There are many other dimensions of our specialty about which either we are not fully aware or possess limited knowledge. Workplace environment is one of them. Most of the literature written on the operating room environment including the recently published article by Katz1 discusses the temperature, humidity, and airflow of the workplace. Katz1 searched the literature published during the past 6 decades. All of 8 but 1 search terms he used are all directly related to the physical characteristics of a climate. Undeniably, the workplace environment does include its climate, but it is more than that. There are innumerable quantitative and qualitative factors that affect the operating room environment. Quantitative factors that affect the quality of an environment, such as operating room light, temperature, color, area, noise, congestion, and traffic are easily measured, whereas less quantifiable factors are mostly related to workplace culture, personalities, hospital policies, etc, that provide the worker (patient’s care provider) the encouragement, respect, fairness, meaningfulness, health, and well-being.

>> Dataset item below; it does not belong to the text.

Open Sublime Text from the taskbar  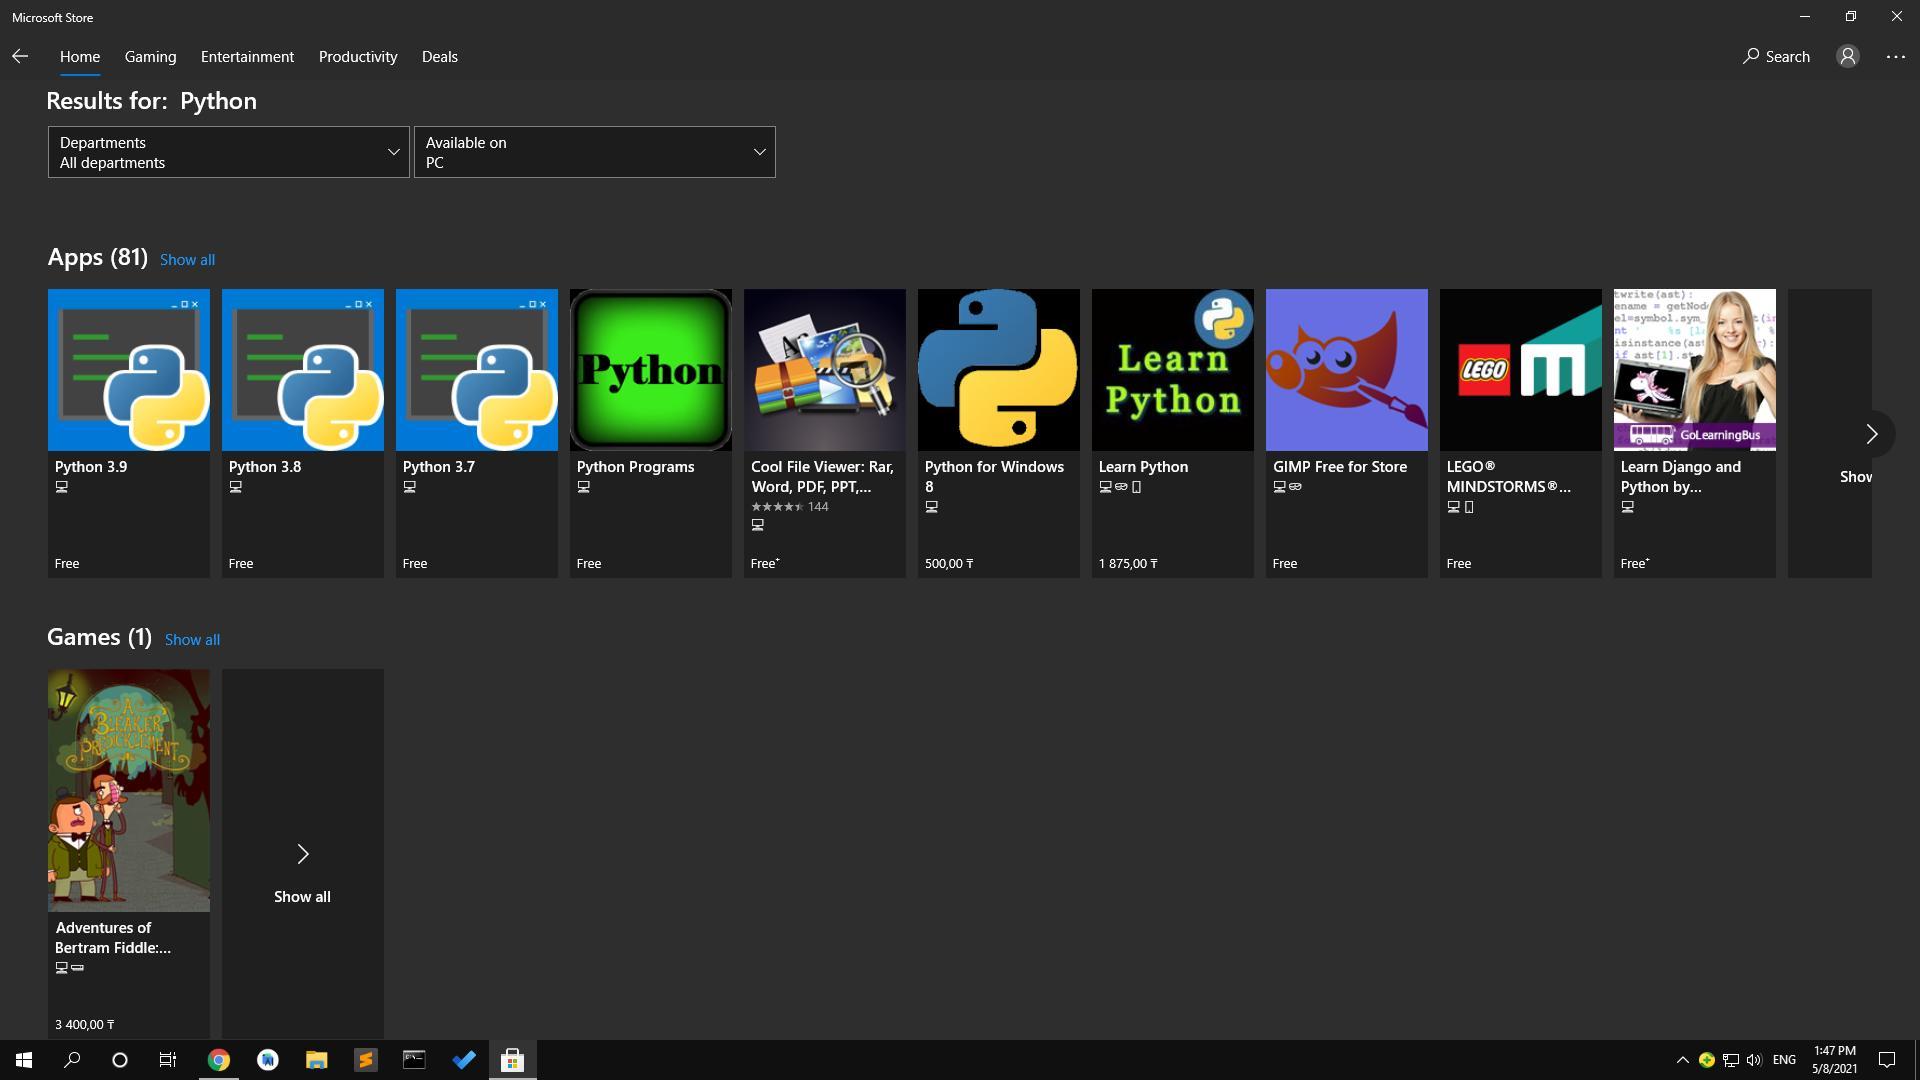click(x=365, y=1060)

The article by Katz1 discusses the operating room environment from the patient safety point of view. He correctly correlates patient safety with the well-being of the service provider. Unfortunately, there is an underwhelming amount of literature that comprehensively addresses anesthesiologist’s environmental needs. For >30 years in the operating rooms, I have been sitting on uncomfortable stools and chairs, have had to lift many heavy patients, worn clogged shoes, and have frequently had to miss my lunch. Our job as an anesthetist is one of the most taxing specialties in the field of medicine, and chronic exposure to suboptimal operating room environment negatively contributes to the well-being of anesthetists.
In our effort to improve operating theater environment, we can learn from business organizations. Their workplace models focus on quality, creativity, and production. They firmly believe that their success is directly related to their workers’ well-being. Successful business organizations have invested and provided excellent modern workplace environment. Google, ranked the best company in the world, has provided an ideal workplace environment. Thousands of its workers can take advantage of perks like free meals, laundry, fitness facilities, and on-site childcare.2 For us, the Google workplace is a utopia. Presently, we are in the initial stages of improving the workplace environment. We have to broaden our concepts about the operating room environment and can learn a lot from such models.